Prognose mit Transplantation besser

Ist der Verlust der Nierentätigkeit nicht wieder herstellbar, prüfen Ärzte ob der Patient für eine Transplantation geeignet ist. Die Entscheidung ist abhängig vom genauen Krankheitsbild und der Prognose für das zukünftige Leben. Ärzte klärten Steinecke auf, dass er mit einer Transplantation bessere Prognosen für die Lebenserwartung habe als mit der Dialyse. Grund sind im Blut verbleibende Schadstoffe. Ein Gerät arbeitet niemals so gründlich wie das menschliche Organ.

Mit knapp 37 Jahren wurde Leif Steinecke auf die Warteliste für eine Nierentransplantation gesetzt.

Gesund leben erfordert Disziplin

"Während der Zeit der Dialyse habe ich sehr viel Sport gemacht. Mein Ziel war: Ich wollte fit sein für die Transplantation" sagt Steinecke. "Täglich Rad fahren oder mehrere Kilometer Joggen. Ich bin da sehr diszipliniert. Aber nicht allen Menschen ist es aus gesundheitlichen Gründen möglich so viel Sport zu treiben."

Handy nicht eingeschaltet – Transplantation erst nach 24 Stunden

Viereinhalb Jahre musste Leif Steinecke auf die neue Niere warten. "Die Nachricht: Jetzt ist es soweit - die Niere ist da -, traf mich dann doch überraschend", erzählt Steinecke.

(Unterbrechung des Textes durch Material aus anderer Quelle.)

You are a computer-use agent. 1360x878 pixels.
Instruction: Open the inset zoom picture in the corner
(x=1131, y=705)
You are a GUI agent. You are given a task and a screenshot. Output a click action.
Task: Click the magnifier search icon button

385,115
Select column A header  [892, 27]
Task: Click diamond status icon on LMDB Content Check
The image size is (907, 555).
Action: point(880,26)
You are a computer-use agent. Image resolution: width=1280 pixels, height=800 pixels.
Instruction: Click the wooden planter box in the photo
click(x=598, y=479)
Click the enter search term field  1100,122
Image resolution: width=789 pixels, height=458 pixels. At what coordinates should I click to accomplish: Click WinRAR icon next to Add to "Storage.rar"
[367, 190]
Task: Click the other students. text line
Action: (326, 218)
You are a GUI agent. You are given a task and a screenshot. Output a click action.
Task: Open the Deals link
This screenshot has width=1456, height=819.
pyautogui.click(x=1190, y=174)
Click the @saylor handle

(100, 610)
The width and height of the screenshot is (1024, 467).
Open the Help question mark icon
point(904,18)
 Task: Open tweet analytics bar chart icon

Er hatte sich damals, extra für diesen Fall, ein Handy angeschafft. Während eines Urlaubs ruft am Abend aufgeregt der Sohn an. Das Transplantationszentrum habe sich gemeldet und könne ihn nicht erreichen. Grund: Er hatte ausgerechnet an diesem Tag sein Handy ausgeschaltet.

"Ich habe gar nicht damit gerechnet, dass mein Rückruf im Transplantationszentrum noch rechtzeitig kommt. Aber es hat doch noch geklappt, auch 24 Stunden später," fährt Steinecke fort. Die Transplantation war am 06. Februar 2002. Er sei seinem Spender sehr dankbar, so Steinecke.

Organspende ist Chance für ein neues Leben

Heute arbeitet Leif Steinecke wieder als Rechtsanwalt. Er unterstützt vor allem Patienten bei der Anerkennung von Schwerbehinderung, Erwerbsminderung und Bewilligung von Rehabilitationsmaßnahmen. Viele seiner Klienten haben eine Transplantation hinter sich.

Trotz vieler Einschränkungen durch Medikamente, die verhindern, dass das neue Organ abgestoßen wird, sei die Transplantation eine Chance für ein neues Leben. Jeden Tag sterben drei Menschen, weil kein geeignetes Spenderorgan zur Verfügung steht. Steinecke ist für eine Widerspruchslösung im neuen Transplantationsgesetz. Er kennt die Einwände, wie: "Was muten wir den Menschen zu, aktiv zu werden, wenn sie nicht spenden wollen?" Aber die Frage müsse doch lauten: "Was muten wir den Menschen zu, die auf ein neues Organ warten?"

"Auch jetzt, Jahre nach der Transplantation, bemühe ich mich um einen gesunden und vernünftigen Lebensstil. Das bin ich auch dem Spender schuldig. Ich möchte zeigen, dass sich die Transplantation gelohnt hat," so Steinecke.